Unit 3B: Random Variables
In the remaining sections in Unit 3 we will begin to make the connection between probability and statistics so that we can apply these concepts in the final Unit on statistical inference.
These concepts bridge the gap between the mathematics of descriptive statistics and probability and true “Inferential Statistics” where we will formalize statistical hypothesis tests.
In other words, the topics in Unit 3B provide the mathematical background and concepts that will be needed for our study of inferential statistics.
In the previous sections we learned principles and tools that help us find probabilities of events in general.
Now that we’ve become proficient at doing that, we’ll talk about random variables.
Just like any other variable, random variables can take on multiple values.
The probabilities for the values can be determined by theoretical or observational means.
Such probabilities play a vital role in the theory behind statistical inference, our ultimate goal in this course.
We first discussed variables in the Exploratory Data Analysis portion of the course. A variable is a characteristic of an individual.
We also made an important distinction between categorical variables, whose values are groups or categories (and an individual can be placed into one of them), and quantitative variables, which have numerical values for which arithmetic operations make sense.
In the previous sections, we focused mostly on events which arise when there is a categorical variable in the background: blood type, pierced ears (yes/no), gender, on time delivery (yes/no), side effect (yes/no), etc.
Now we will begin to consider quantitative variables that arise when a random experiment is performed. We will need to define this new type of variable.
A random variable can be thought of as a function that associates exactly one of the possible numerical outcomes to each trial of a random experiment. However, that number can be the same for many of the trials.

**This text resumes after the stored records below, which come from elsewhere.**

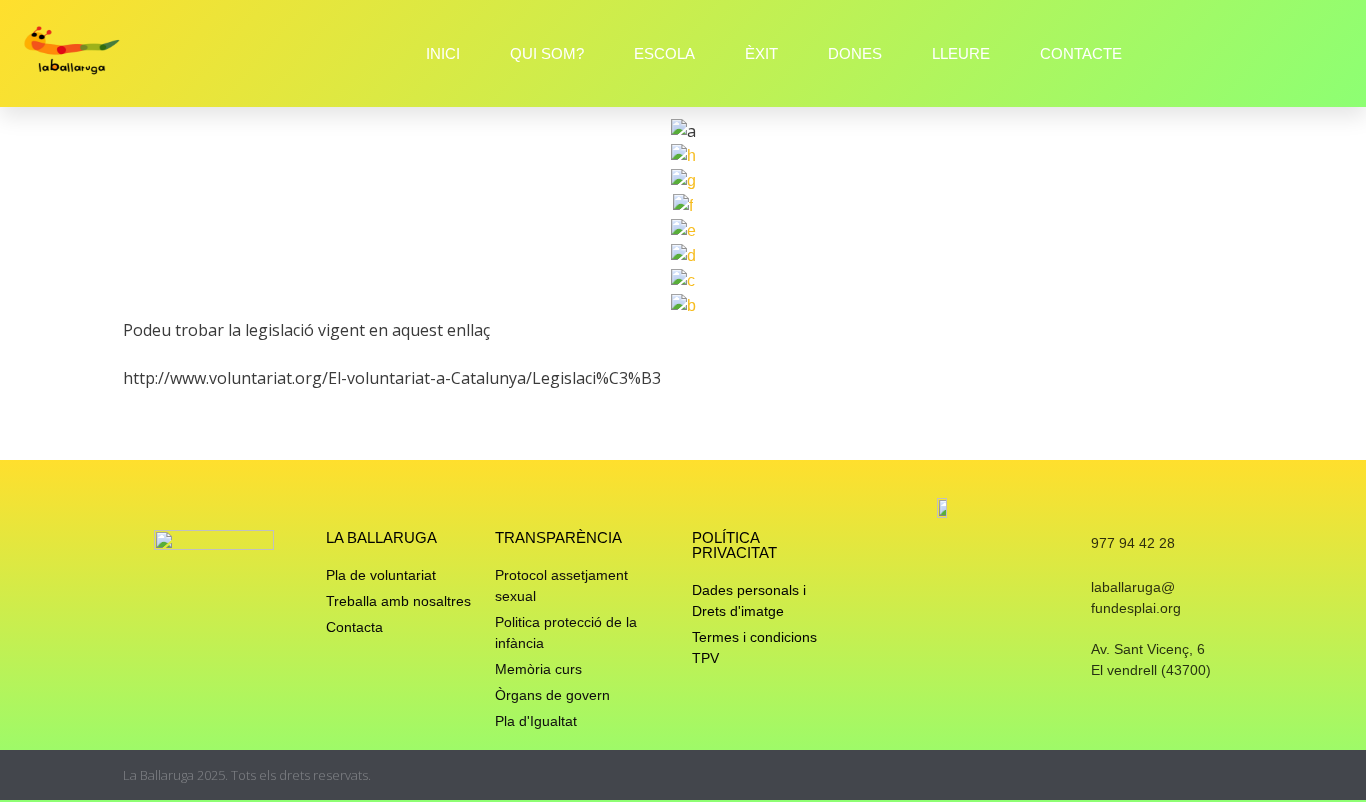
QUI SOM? (547, 53)
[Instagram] (1157, 775)
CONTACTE (1081, 53)
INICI (443, 53)
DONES (855, 53)
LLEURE (961, 53)
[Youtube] (1235, 775)
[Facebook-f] (1196, 775)
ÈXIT (761, 53)
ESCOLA (664, 53)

Before we go any further, here are some simple examples:
Note that if we had tossed a coin three times, the possible values for the number of tails would be 0, 1, 2, or 3. In general, if we toss a coin “n” times, the possible number of tails would be 0, 1, 2, 3, … , or n.
NOTE… We identified the first example as theoretical and the second as observational.
Let’s discuss the distinction.
- To answer probability questions about a theoretical situation, we only need the principles of probability.
- However, if we have an observational situation, the only way to answer probability questions is to use the relative frequency we obtain from a random sample.
Here is a different type of example:
What is the difference between the random variables in these examples? Let’s see:
- They all arise from a random experiment (tossing a coin twice, choosing a person at random, choosing a lightweight boxer at random).
- They are all quantitative (number of tails, number of ears, weight).
Where they differ is in the type of possible values they can take:
- In the first two examples, X has three distinct possible values: 0, 1, and 2. You can list them.
- In contrast, in the third example, X takes any value in the interval 130-135, and thus the possible values of X cover an infinite range of possibilities, and cannot be listed.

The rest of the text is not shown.